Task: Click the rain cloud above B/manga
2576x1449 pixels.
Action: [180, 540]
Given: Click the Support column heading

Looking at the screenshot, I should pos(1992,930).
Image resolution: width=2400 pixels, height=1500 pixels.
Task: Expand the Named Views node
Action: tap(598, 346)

(Task to complete)
Find the line containing "2576x1449 pixels." in the data above. Please transcribe it and every line after it, exactly.

(Solution for this exercise)
2576x1449 pixels.
Action: [180, 540]
Given: Click the Support column heading

Looking at the screenshot, I should pos(1992,930).
Image resolution: width=2400 pixels, height=1500 pixels.
Task: Expand the Named Views node
Action: tap(598, 346)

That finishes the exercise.